Best Practices Workgroup Notes
January 13, 2011

  • Status of current best practice areas:
    • Two documents up for full Implementation Group consensus:
      • Certification Pilots Recommendations Discussion: Arien working with "no" votes to address issues and achieve consensus.
      • Best Practices for HISPs: up for consensus on 1/25. Members are encouraged to review and provide feedback.
    • Certification Authority Policy Recommendations Subgroup - Arien completing updates to proposed document (guidance to HISPs, States, other orgs w/ responsibility for vetting CAs for inclusion in trust anchors). Subgroup review occurring this week. Up for subgroup consensus this week. Up for consensus by this workgroup likely next week.
  • Other potential areas of focus for best practices:
    • Handling of identity assurance for individuals;
    • Email attachment handling, virus scanning, etc.;
    • Conformance Document: "what does it mean to be Direct?"
      • Specification makes clear that individual receiver may have explicit requirements or configurations at an address level for what type of content may be accepted by that address. (e.g., an address may be configured to only receive HL7 lab message data, etc)
      • HITSC in review of Direct had concerns with this language, that it was making a policy decision in guise of a technology implementation. Specifically, a policy preference that a receiving health system in order to claim Direct compliance, they must be able to interoperate with a broad degree of senders. A receiver that only wants heavily structured data may be impeding the flow of information and achievement of transitions of care compliant with meaningful use. This is clearly a policy issue more than a technology or standards issue.
        • Struggling with how to express policy preference in a way that doesn't impact technology. May return to Best Practices WG to explore those areas.
        • Pat Pyette: recommend not tackling this item - this is a local policy decision on the receiver end and should not be part of Direct discussions.
        • Arien: A HITSC member raised a concern that if there were a defacto agreement amongst a group not to accept anything except complexly structured documents, it would kill the goal of simple message delivery and interoperability.
        • Arien: in conversations with Dixie and John, reached agreement that specification is fine as is, but need to express this policy consideration in something like "What does it mean to be Direct?" document - currently being drafted by Documentation and Tested WG. Will head to this WG as a Best Practice after completion.
    • No interest expressed by WG members in taking on additional work in the area of best practices at this time
  • Other Issues:
    • David: Are we defining (in definition of Direct) how security is mandated?

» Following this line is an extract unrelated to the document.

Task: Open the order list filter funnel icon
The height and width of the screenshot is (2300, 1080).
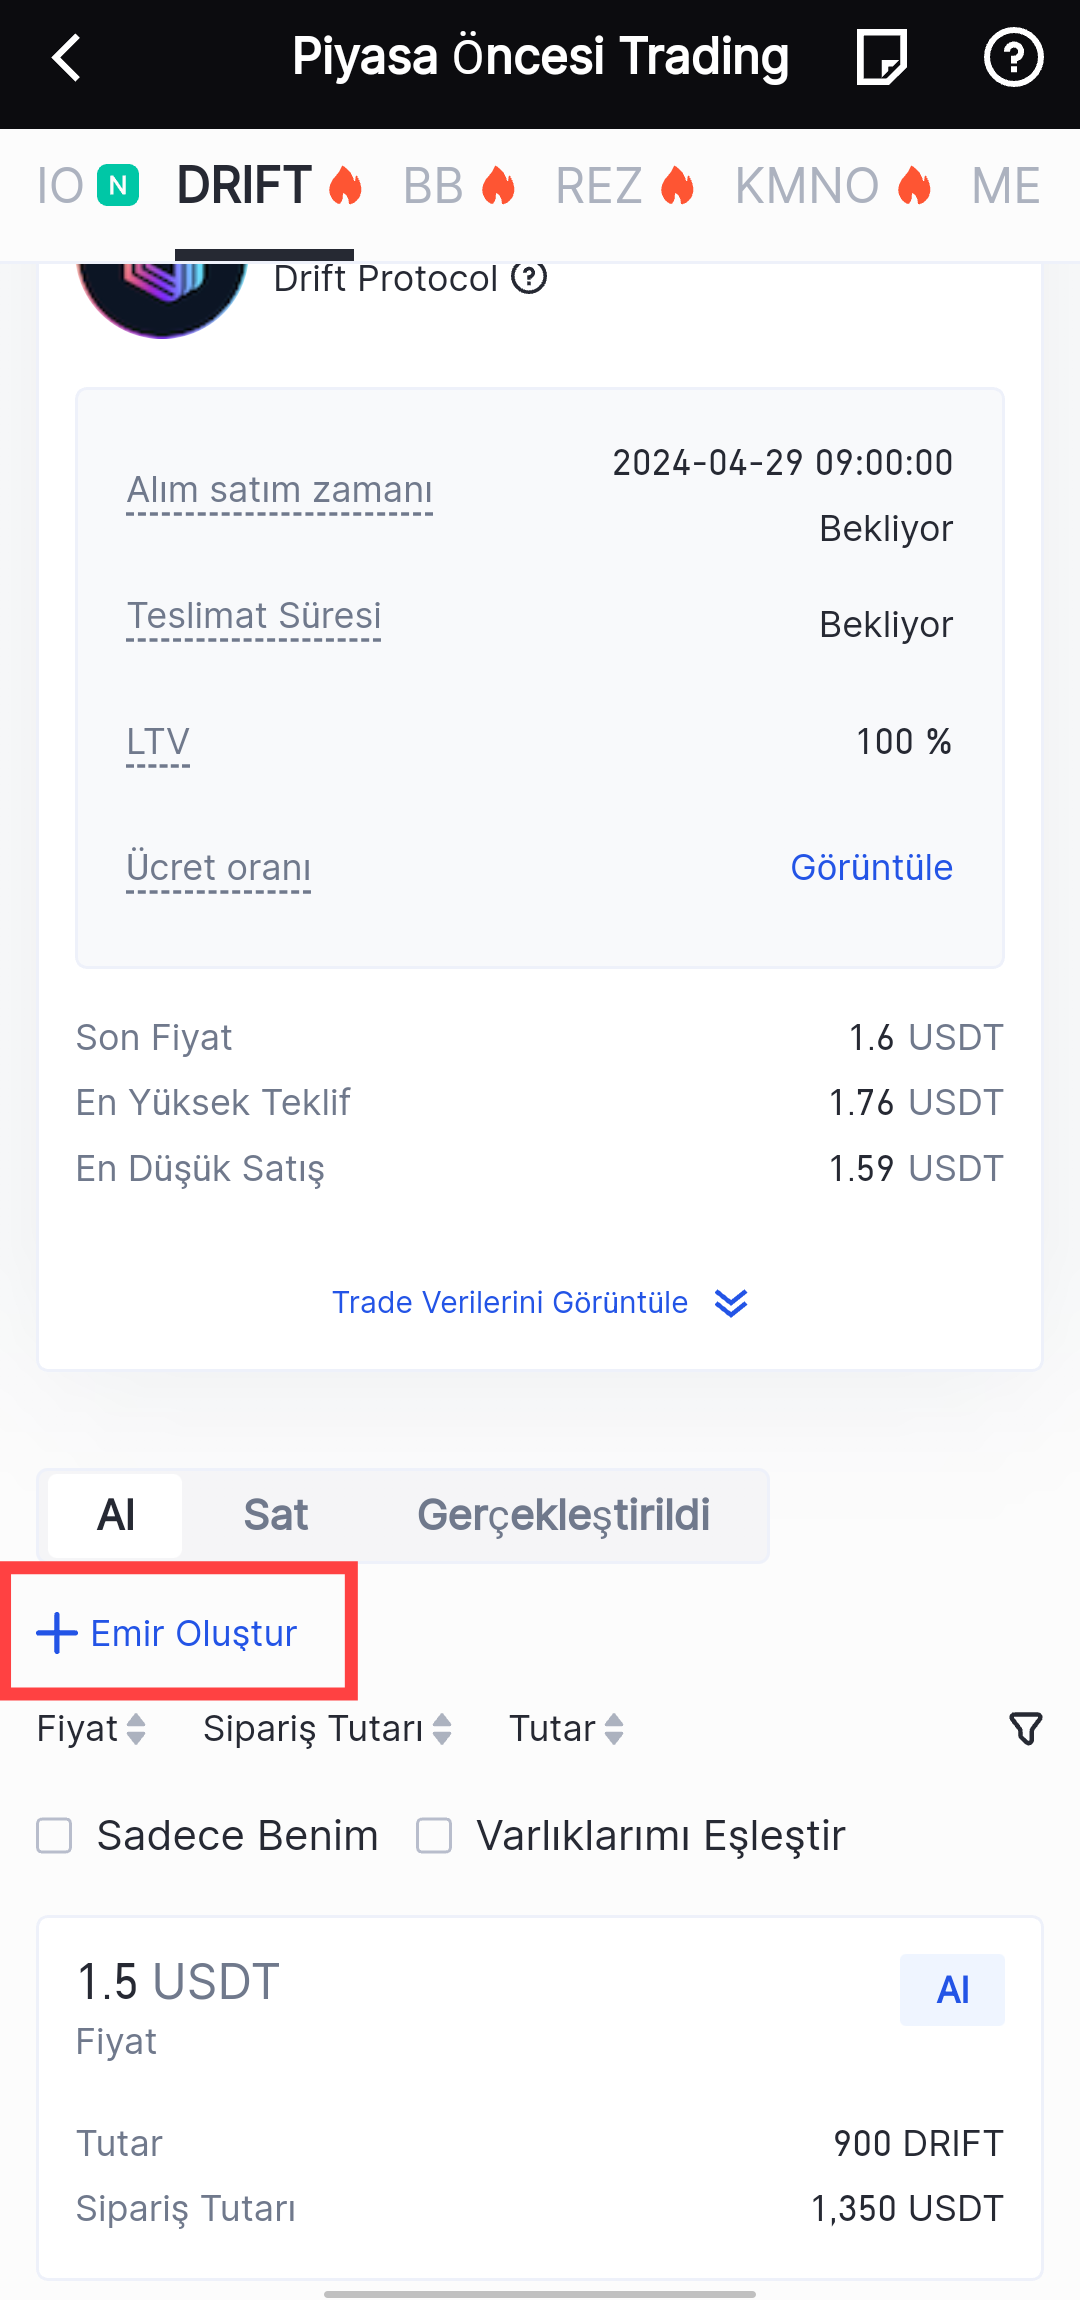Action: 1025,1729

Could leave optionality on certificate management that effectively broke goal of universal addressability or conversely nail down so tightly with specific certificate distribution model that people refuse to cooperate.

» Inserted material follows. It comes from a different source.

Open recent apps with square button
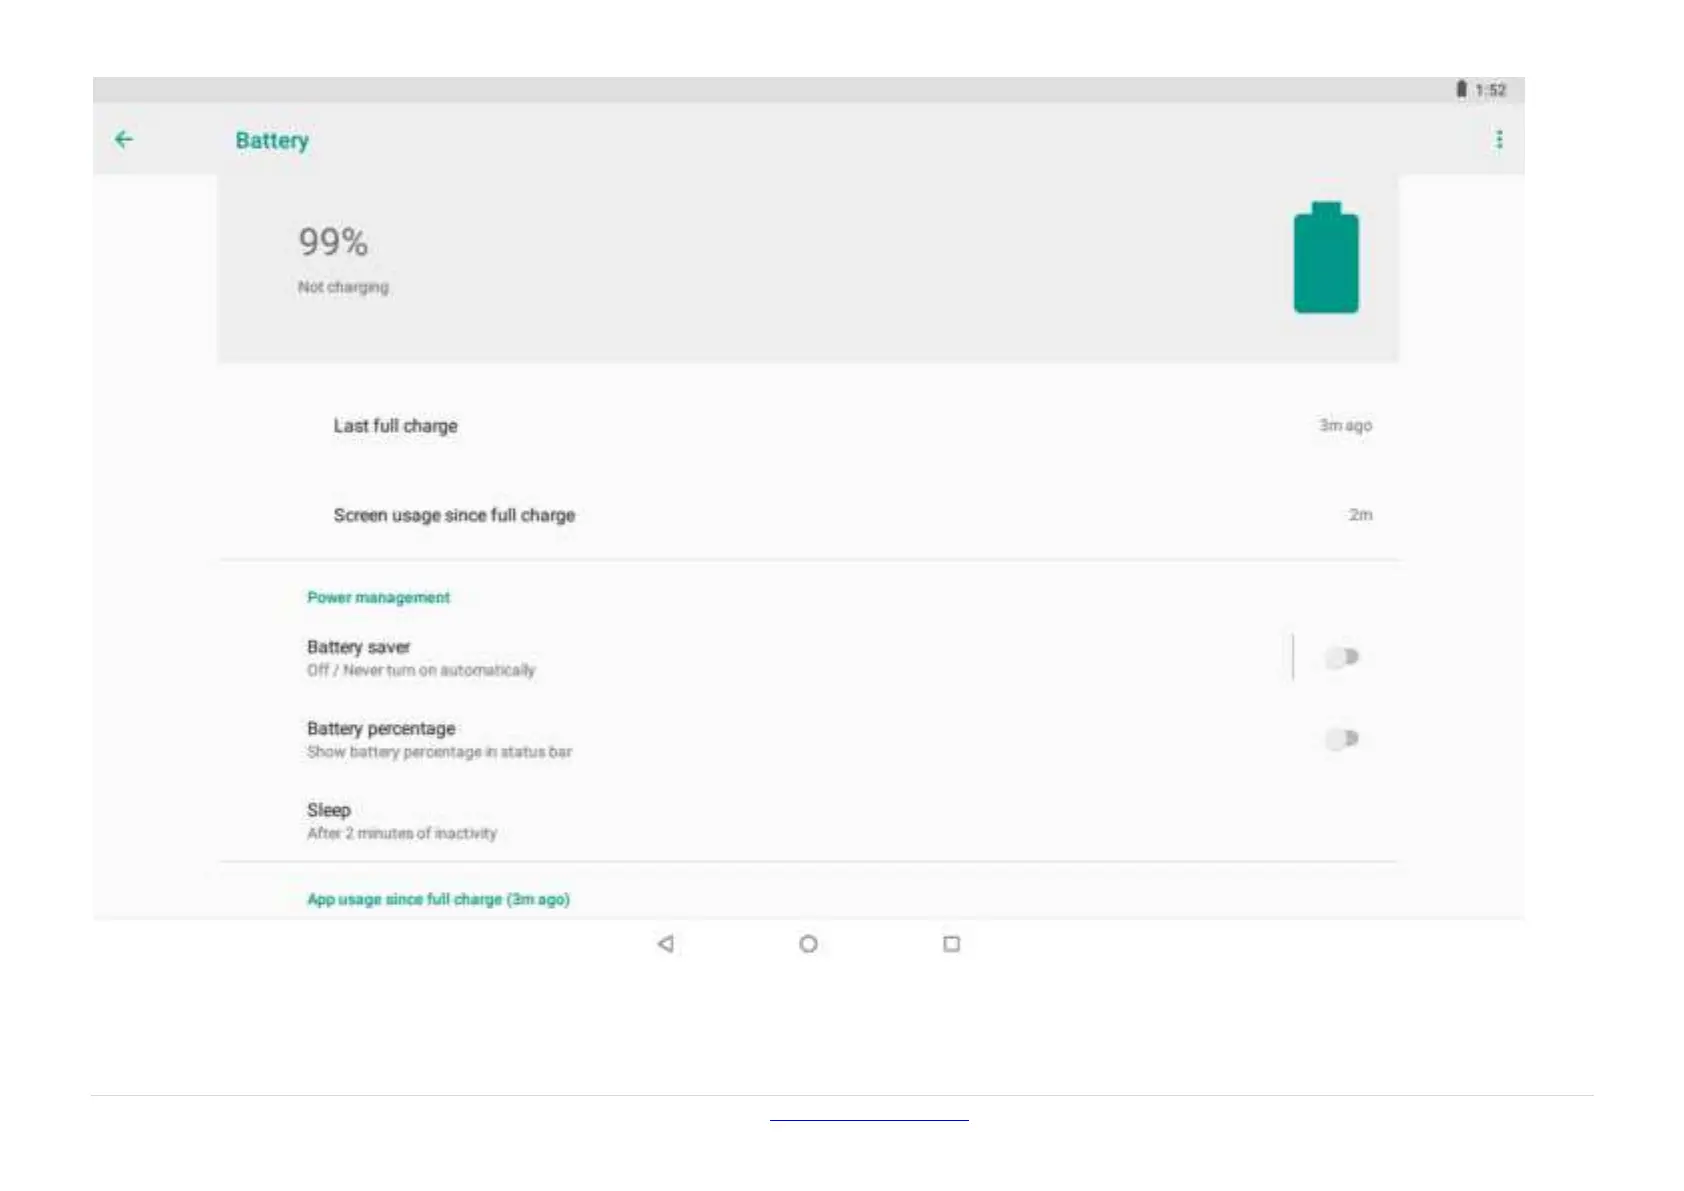The height and width of the screenshot is (1191, 1684). point(951,944)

      • Arien: We're coming toward a good CA policy statement that should mitigate concerns about overly prescriptive in ways that would limit interoperability while still ensuring a good floor for trust. DNS is still there as an option for certificate discovery. All reference implementation support DNS. We're in a de facto state with good enough discovery mechanism without inappropriately locking it down.
    • David: In yesterday's HITSC meeting, Walter Suarez gave an update on technical specifications for directory services, starting with "entity directory services", and eventually moving toward "individual directory services". Likely work will come to privacy/security workgroup. Key issue will be certificate discovery - most people know who they communicate with. It's not about finding out what someone's address is, but getting a hold of their digital certificate so you can interact with that. Multi-year long-range solution, but still need something in the interim.
    • Rich: An additional suggestion for best practice area - Direct Project Compliance once it comes out of documentation and testing.